"Le Bon Grain et l'Ivraie" : un documentaire alarmant sur la situation des enfants de parents réfugiés
Au cinéma le 28 octobre, le documentaire "Le Bon Grain et l'Ivraie" suit des enfants de parents demandeurs d'asile qui livrent, face caméra, leurs espoirs et leurs doutes.
L'une des plus jeunes a cinq ans. Elle maîtrise parfaitement le français, et si l'on ignorait qu'elle avait fui le Kosovo avec sa famille pour le pays des droits de l'Homme, on pourrait l'y croire née. Mais, comme tous les enfants auxquels la documentariste Manuela Frésil a choisi de donner la parole dans Le Bon Grain et l'Ivraie, au cinéma le 28 octobre, elle bascule des foyers d'hébergement d'urgence aux rues d'Annecy et ignore où elle et sa famille passeront la prochaine nuit.
"Les enfants n'ont pas à être triés"
Le Bon Grain et l'Ivraie fait référence à une parabole de l'Evangile selon Matthieu, qui évoque le tri des âmes lors du Jugement dernier. "Le cultivateur qui retire l'ivraie du grain fait une moins bonne récolte que celui qui ne le retire pas", explique la réalisatrice à franceinfo Culture. "Et les enfants n’ont pas à être triés." Le documentaire interroge ainsi la résilience des enfants, jeunes, innocents et plein d'énergie, et pourtant déjà confrontés à une situation dramatique : l'absence de logement.
Ils sont kosovares, albanais, guinéens, rwandais, arméniens, géorgiens. Ils ont vite appris le français et aiment jouer avec leurs copains, comme tous les enfants de leur âge. Semblables mais pourtant différents, car eux n'ont pas de foyer et sont hébergés avec leurs parents par "le Centre", une ancienne colonie de vacances reconvertie en foyer d'accueil d'urgence sur les hauteurs d'Annecy.
Jusqu'à ce que le préfet décide en 2015 de fermer l'établissement, "pour une raison mystérieuse" selon Manuela Frésil. Les familles trouvent pour la plupart refuge dans un parc à côté de la gare. Caméra en main, la réalisatrice les y accompagne.
Sans artifices
Tourné en 2015 pendant un an, le film propose une réalisation très brute, sans commentaire ni musique - hormis celle qu'écoutent les protagonistes - où le propos prime sur la forme. Même s'il parvient à immortaliser quelques jolies scènes: les gamins, habités par une admirable joie de vivre, partagent des moments forts avec leur famille. Ils chantent, dansent, soufflent sur des fleurs de pissenlit qui voltigent autour d'eux... Ils occupent une place centrale dans le documentaire et témoignent de leur quotidien avec simplicité et maturité.

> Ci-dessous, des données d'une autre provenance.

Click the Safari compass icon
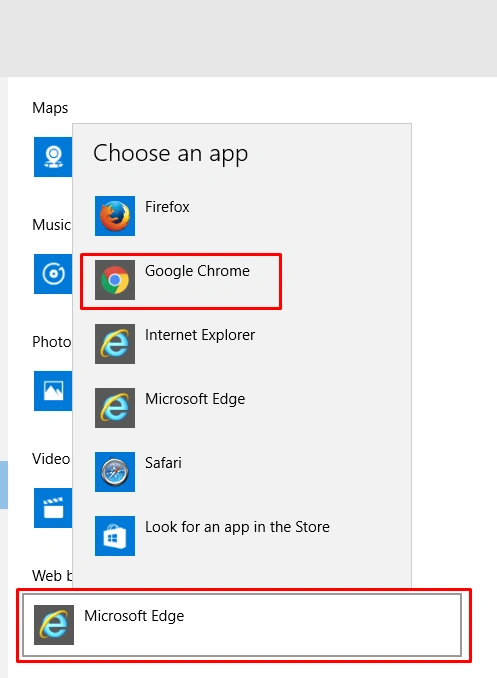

"C'est un film sur le débordement", souligne Manuela Frésil qui a tenu à garder contact avec tous les enfants qu'elle a filmés. "Après la fermeture du centre, les familles ont été mises dehors, avec parfois de tous petits enfants. J'ai été embarquée dans une histoire que je ne maîtrisais pas. J'avais la trouille, car chaque fois que je revenais à Annecy, la situation était pire que ce que j'imaginais." Aujourd'hui, rien ne s'est amélioré. Certaines familles ont été renvoyées dans leur pays, d'autres attendent d'être régularisées, broyées par les lenteurs administratives.
Laisser des familles à la rue, ça donne des gamins fracassés.

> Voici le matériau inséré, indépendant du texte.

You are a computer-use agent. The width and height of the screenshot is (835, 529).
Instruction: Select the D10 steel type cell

Manuela Frésilà franceinfo Culture
Car tout cela prend du temps, un temps que ce documentaire dénonce. "On ne peut pas imposer ça à des enfants. Au nom des droits de l'Enfant, mais aussi de l'efficacité sociale", défend la documentariste. "Laisser des familles à la rue, ça donne des gamins fracassés. Et il faudra investir pas mal pour les remettre d'aplomb..." Malgré des longueurs, le film parvient à livrer un témoignage implacable sur l'impuissance de notre société à protéger ces enfants de réfugiés. Un documentaire saisissant.
La fiche
Genre : Film documentaire
Réalisatrice : Manuela Frésil
Pays : France
Durée : 1h34
Sortie : 28 octobre 2020
Distributeur : Juste Doc
Synopsis : En petite bande joyeuse, ils dansent, rient, font des batailles de boules de neige, mais où dormiront-ils cette nuit ? Dans un hall de gare ? Dans un centre d’hébergement ? En France, aucun enfant ne devrait se poser ces questions.